EXERCISE INSTRUCTIONS —
Rewrite the listing below, changing each occurrence of "Screen dimensions" to "Screen size" and leaving everything else as it is.

======== INPUT FOR THIS TASK ========

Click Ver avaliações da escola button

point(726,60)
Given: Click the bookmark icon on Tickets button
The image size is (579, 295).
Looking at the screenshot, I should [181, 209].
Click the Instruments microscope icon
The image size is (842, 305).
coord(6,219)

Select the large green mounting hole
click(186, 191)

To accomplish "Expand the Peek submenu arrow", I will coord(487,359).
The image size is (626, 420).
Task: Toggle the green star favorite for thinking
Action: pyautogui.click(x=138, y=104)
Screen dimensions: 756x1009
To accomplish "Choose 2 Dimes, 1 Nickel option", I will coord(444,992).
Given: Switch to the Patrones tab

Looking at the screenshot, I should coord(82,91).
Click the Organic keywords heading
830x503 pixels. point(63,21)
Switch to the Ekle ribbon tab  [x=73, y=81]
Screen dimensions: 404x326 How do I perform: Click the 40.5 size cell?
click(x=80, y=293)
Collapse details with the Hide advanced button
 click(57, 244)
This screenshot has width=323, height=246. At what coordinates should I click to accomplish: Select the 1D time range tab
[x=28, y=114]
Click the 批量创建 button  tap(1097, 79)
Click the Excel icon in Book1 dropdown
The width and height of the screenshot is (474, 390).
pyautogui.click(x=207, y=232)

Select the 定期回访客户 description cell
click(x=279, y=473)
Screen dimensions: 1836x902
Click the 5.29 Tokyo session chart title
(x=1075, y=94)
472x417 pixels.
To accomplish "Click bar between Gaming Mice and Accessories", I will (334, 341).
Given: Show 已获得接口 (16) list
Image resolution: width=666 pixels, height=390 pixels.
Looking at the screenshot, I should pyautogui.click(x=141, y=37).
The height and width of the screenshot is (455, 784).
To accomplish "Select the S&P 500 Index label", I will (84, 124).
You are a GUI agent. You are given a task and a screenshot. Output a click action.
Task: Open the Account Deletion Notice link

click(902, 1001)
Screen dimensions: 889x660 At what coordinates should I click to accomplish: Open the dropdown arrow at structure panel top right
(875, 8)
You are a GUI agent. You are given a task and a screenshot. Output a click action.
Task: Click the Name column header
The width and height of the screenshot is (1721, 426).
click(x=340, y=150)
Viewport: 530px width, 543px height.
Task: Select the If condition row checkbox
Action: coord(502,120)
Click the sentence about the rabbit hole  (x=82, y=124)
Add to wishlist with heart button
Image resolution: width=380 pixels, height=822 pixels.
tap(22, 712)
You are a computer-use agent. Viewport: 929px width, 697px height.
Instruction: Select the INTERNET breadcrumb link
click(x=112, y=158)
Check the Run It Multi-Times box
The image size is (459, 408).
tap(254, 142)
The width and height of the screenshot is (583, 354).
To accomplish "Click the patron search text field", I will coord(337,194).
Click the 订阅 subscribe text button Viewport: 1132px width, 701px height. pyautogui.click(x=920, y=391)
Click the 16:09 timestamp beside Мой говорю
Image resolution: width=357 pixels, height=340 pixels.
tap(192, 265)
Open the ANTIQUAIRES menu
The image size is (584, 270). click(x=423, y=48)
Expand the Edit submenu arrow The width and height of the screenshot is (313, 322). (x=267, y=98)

========

ANSWER TO THIS PROBLEM —
Click Ver avaliações da escola button

point(726,60)
Given: Click the bookmark icon on Tickets button
The image size is (579, 295).
Looking at the screenshot, I should [181, 209].
Click the Instruments microscope icon
The image size is (842, 305).
coord(6,219)

Select the large green mounting hole
click(186, 191)

To accomplish "Expand the Peek submenu arrow", I will coord(487,359).
The image size is (626, 420).
Task: Toggle the green star favorite for thinking
Action: pyautogui.click(x=138, y=104)
Screen size: 756x1009
To accomplish "Choose 2 Dimes, 1 Nickel option", I will coord(444,992).
Given: Switch to the Patrones tab

Looking at the screenshot, I should coord(82,91).
Click the Organic keywords heading
830x503 pixels. point(63,21)
Switch to the Ekle ribbon tab  [x=73, y=81]
Screen size: 404x326 How do I perform: Click the 40.5 size cell?
click(x=80, y=293)
Collapse details with the Hide advanced button
 click(57, 244)
This screenshot has width=323, height=246. At what coordinates should I click to accomplish: Select the 1D time range tab
[x=28, y=114]
Click the 批量创建 button  tap(1097, 79)
Click the Excel icon in Book1 dropdown
The width and height of the screenshot is (474, 390).
pyautogui.click(x=207, y=232)

Select the 定期回访客户 description cell
click(x=279, y=473)
Screen size: 1836x902
Click the 5.29 Tokyo session chart title
(x=1075, y=94)
472x417 pixels.
To accomplish "Click bar between Gaming Mice and Accessories", I will (334, 341).
Given: Show 已获得接口 (16) list
Image resolution: width=666 pixels, height=390 pixels.
Looking at the screenshot, I should pyautogui.click(x=141, y=37).
The height and width of the screenshot is (455, 784).
To accomplish "Select the S&P 500 Index label", I will (84, 124).
You are a GUI agent. You are given a task and a screenshot. Output a click action.
Task: Open the Account Deletion Notice link

click(902, 1001)
Screen size: 889x660 At what coordinates should I click to accomplish: Open the dropdown arrow at structure panel top right
(875, 8)
You are a GUI agent. You are given a task and a screenshot. Output a click action.
Task: Click the Name column header
The width and height of the screenshot is (1721, 426).
click(x=340, y=150)
Viewport: 530px width, 543px height.
Task: Select the If condition row checkbox
Action: coord(502,120)
Click the sentence about the rabbit hole  (x=82, y=124)
Add to wishlist with heart button
Image resolution: width=380 pixels, height=822 pixels.
tap(22, 712)
You are a computer-use agent. Viewport: 929px width, 697px height.
Instruction: Select the INTERNET breadcrumb link
click(x=112, y=158)
Check the Run It Multi-Times box
The image size is (459, 408).
tap(254, 142)
The width and height of the screenshot is (583, 354).
To accomplish "Click the patron search text field", I will coord(337,194).
Click the 订阅 subscribe text button Viewport: 1132px width, 701px height. pyautogui.click(x=920, y=391)
Click the 16:09 timestamp beside Мой говорю
Image resolution: width=357 pixels, height=340 pixels.
tap(192, 265)
Open the ANTIQUAIRES menu
The image size is (584, 270). click(x=423, y=48)
Expand the Edit submenu arrow The width and height of the screenshot is (313, 322). (x=267, y=98)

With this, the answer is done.